PAGE TEXT
[Start]

# K9 Natural - samples



## caradunne (Nov 29, 2010)

If you feed raw and would like a free sample of K9, a dehydrated raw product brilliant for General feeding, holidays, travel etc, contact [email protected] and mention this forum. Izzy loves it and highly recommends it.


----------



## colpa110 (Jul 5, 2011)

I had been switching my dogs from NI to kibble for the sake of convenience/holidays etc..and although they eat it I feel they do not enjoy it as much and probably not as good for them so will be going back to raw. Does this upset their tummy if you switch straight over if you are going away etc..??
I'm going away for a week in the lakes in a couple of weeks so may be a good solution.


----------



## wilfiboy (Sep 18, 2010)

Colin if I go away I just leave them with Kibble then swap them straight back haven't had any issues apart from that poo issue, softer and more on kibble. Will check this out though Cara x


----------



## tessybear (May 1, 2011)

I have switched mine quite a few times from raw for kennels and the ones that I can switch straight away without upsetting their tummies at all are fish4dogs, K9 and nature diet. I can switch them straight back again afterwards too.


----------



## Jedicrazy (Apr 26, 2011)

Thanks Cara! Are you switched off NI for good now?


----------



## wilfiboy (Sep 18, 2010)

[End]

SUPPLIED MATERIAL
[Start]

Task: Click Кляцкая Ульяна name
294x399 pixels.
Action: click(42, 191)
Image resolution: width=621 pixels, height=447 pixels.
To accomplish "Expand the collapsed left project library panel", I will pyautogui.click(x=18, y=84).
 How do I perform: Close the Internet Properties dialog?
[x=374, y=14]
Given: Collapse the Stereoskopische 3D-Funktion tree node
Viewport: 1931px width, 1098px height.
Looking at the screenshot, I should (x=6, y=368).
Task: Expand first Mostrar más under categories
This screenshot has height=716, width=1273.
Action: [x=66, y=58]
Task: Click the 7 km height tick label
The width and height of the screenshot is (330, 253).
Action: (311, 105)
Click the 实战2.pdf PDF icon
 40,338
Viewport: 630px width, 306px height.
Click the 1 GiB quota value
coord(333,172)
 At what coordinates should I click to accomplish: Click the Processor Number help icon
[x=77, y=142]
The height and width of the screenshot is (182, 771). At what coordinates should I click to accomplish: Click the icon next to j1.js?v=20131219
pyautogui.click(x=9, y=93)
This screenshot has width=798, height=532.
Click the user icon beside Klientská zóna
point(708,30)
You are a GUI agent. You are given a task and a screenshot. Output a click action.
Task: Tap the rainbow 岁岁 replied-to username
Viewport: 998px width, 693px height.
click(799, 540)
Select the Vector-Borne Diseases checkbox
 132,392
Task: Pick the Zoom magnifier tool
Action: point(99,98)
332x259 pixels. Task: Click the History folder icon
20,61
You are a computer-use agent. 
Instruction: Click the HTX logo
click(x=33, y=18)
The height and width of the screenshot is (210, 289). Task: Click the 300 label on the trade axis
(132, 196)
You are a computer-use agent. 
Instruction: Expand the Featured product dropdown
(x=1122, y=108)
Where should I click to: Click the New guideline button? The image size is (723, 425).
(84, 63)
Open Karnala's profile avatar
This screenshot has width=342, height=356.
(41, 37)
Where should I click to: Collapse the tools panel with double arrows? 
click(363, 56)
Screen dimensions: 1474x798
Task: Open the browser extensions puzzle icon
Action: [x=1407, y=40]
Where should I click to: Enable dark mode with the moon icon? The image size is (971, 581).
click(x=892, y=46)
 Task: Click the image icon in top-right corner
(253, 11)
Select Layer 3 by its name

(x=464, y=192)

[End]

TASKS AND EXERCISES
A - From the K9 Natural thread, write out everything from "If you feed" down to "(Jul 5, 2011)".
B - Translate this sentence from the K9 Natural thread into Spanish: "I can switch them straight back again afterwards too."
C - Answer these questions using the K9 Natural thread:
(i) Where is colpa110 going for a week?
(ii) Which three foods does tessybear say the dogs can be switched to straight away without upset tummies?
(iii) What does wilfiboy say about the poo on kibble?
The data has no connection to the K9 Natural thread.

SOLUTIONS IN ORDER
A -
If you feed raw and would like a free sample of K9, a dehydrated raw product brilliant for General feeding, holidays, travel etc, contact [email protected] and mention this forum. Izzy loves it and highly recommends it.


----------



## colpa110 (Jul 5, 2011)

B - También puedo volver a cambiarlos directamente después.

C -
(i) The lakes.
(ii) Fish4dogs, K9 and nature diet.
(iii) It is softer, and there is more of it.